◆ **RAW RECORDS**:
- - -

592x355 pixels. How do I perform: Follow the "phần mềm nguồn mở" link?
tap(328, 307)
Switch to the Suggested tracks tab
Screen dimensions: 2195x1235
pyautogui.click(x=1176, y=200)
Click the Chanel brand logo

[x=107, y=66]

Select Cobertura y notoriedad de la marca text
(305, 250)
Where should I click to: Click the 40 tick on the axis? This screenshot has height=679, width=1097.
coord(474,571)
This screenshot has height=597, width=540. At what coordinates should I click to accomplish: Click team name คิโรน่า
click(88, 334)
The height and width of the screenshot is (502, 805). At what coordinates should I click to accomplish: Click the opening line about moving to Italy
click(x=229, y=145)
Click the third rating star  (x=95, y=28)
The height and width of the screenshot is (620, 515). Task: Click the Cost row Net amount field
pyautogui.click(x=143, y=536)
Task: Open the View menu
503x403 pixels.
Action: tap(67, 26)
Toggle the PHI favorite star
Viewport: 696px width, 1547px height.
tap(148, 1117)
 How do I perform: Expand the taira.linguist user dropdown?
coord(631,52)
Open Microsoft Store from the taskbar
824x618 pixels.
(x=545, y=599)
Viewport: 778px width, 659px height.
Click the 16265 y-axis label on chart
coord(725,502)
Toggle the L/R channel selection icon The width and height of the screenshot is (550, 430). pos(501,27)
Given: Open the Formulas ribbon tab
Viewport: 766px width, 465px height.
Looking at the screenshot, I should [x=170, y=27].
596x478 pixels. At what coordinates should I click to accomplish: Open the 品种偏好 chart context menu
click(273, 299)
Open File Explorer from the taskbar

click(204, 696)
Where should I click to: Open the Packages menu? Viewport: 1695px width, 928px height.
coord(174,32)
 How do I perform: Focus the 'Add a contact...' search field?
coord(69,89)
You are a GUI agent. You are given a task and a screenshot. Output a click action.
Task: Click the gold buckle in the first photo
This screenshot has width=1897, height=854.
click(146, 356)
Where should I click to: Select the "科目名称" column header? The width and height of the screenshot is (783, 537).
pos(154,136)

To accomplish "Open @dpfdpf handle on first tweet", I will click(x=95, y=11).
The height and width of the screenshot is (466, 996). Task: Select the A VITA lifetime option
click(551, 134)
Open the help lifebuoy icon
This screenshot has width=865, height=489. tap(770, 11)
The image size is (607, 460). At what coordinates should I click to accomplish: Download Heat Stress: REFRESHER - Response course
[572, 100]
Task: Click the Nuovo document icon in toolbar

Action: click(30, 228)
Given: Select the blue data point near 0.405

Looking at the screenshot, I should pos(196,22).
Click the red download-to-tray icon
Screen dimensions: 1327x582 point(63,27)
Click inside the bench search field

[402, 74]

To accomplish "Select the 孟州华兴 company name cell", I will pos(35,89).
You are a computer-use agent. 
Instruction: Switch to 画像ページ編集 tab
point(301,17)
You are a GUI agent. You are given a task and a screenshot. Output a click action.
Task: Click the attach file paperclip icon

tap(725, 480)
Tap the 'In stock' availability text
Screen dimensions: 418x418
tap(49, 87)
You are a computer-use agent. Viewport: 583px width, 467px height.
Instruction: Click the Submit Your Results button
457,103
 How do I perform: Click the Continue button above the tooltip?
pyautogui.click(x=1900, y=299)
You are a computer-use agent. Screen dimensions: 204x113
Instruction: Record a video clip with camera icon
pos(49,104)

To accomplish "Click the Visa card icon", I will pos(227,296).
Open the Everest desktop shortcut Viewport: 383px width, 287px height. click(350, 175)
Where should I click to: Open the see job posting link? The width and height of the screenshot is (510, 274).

- - -

◆ **WHAT THE EXERCISE ASKS**: Write out the lines above verbatim, without altering any character, number, or spacing.

◆ **EXPECTED OUTPUT**:
592x355 pixels. How do I perform: Follow the "phần mềm nguồn mở" link?
tap(328, 307)
Switch to the Suggested tracks tab
Screen dimensions: 2195x1235
pyautogui.click(x=1176, y=200)
Click the Chanel brand logo

[x=107, y=66]

Select Cobertura y notoriedad de la marca text
(305, 250)
Where should I click to: Click the 40 tick on the axis? This screenshot has height=679, width=1097.
coord(474,571)
This screenshot has height=597, width=540. At what coordinates should I click to accomplish: Click team name คิโรน่า
click(88, 334)
The height and width of the screenshot is (502, 805). At what coordinates should I click to accomplish: Click the opening line about moving to Italy
click(x=229, y=145)
Click the third rating star  (x=95, y=28)
The height and width of the screenshot is (620, 515). Task: Click the Cost row Net amount field
pyautogui.click(x=143, y=536)
Task: Open the View menu
503x403 pixels.
Action: tap(67, 26)
Toggle the PHI favorite star
Viewport: 696px width, 1547px height.
tap(148, 1117)
 How do I perform: Expand the taira.linguist user dropdown?
coord(631,52)
Open Microsoft Store from the taskbar
824x618 pixels.
(x=545, y=599)
Viewport: 778px width, 659px height.
Click the 16265 y-axis label on chart
coord(725,502)
Toggle the L/R channel selection icon The width and height of the screenshot is (550, 430). pos(501,27)
Given: Open the Formulas ribbon tab
Viewport: 766px width, 465px height.
Looking at the screenshot, I should [x=170, y=27].
596x478 pixels. At what coordinates should I click to accomplish: Open the 品种偏好 chart context menu
click(273, 299)
Open File Explorer from the taskbar

click(204, 696)
Where should I click to: Open the Packages menu? Viewport: 1695px width, 928px height.
coord(174,32)
 How do I perform: Focus the 'Add a contact...' search field?
coord(69,89)
You are a GUI agent. You are given a task and a screenshot. Output a click action.
Task: Click the gold buckle in the first photo
This screenshot has width=1897, height=854.
click(146, 356)
Where should I click to: Select the "科目名称" column header? The width and height of the screenshot is (783, 537).
pos(154,136)

To accomplish "Open @dpfdpf handle on first tweet", I will click(x=95, y=11).
The height and width of the screenshot is (466, 996). Task: Select the A VITA lifetime option
click(551, 134)
Open the help lifebuoy icon
This screenshot has width=865, height=489. tap(770, 11)
The image size is (607, 460). At what coordinates should I click to accomplish: Download Heat Stress: REFRESHER - Response course
[572, 100]
Task: Click the Nuovo document icon in toolbar

Action: click(30, 228)
Given: Select the blue data point near 0.405

Looking at the screenshot, I should pos(196,22).
Click the red download-to-tray icon
Screen dimensions: 1327x582 point(63,27)
Click inside the bench search field

[402, 74]

To accomplish "Select the 孟州华兴 company name cell", I will pos(35,89).
You are a computer-use agent. 
Instruction: Switch to 画像ページ編集 tab
point(301,17)
You are a GUI agent. You are given a task and a screenshot. Output a click action.
Task: Click the attach file paperclip icon

tap(725, 480)
Tap the 'In stock' availability text
Screen dimensions: 418x418
tap(49, 87)
You are a computer-use agent. Viewport: 583px width, 467px height.
Instruction: Click the Submit Your Results button
457,103
 How do I perform: Click the Continue button above the tooltip?
pyautogui.click(x=1900, y=299)
You are a computer-use agent. Screen dimensions: 204x113
Instruction: Record a video clip with camera icon
pos(49,104)

To accomplish "Click the Visa card icon", I will pos(227,296).
Open the Everest desktop shortcut Viewport: 383px width, 287px height. click(350, 175)
Where should I click to: Open the see job posting link? The width and height of the screenshot is (510, 274).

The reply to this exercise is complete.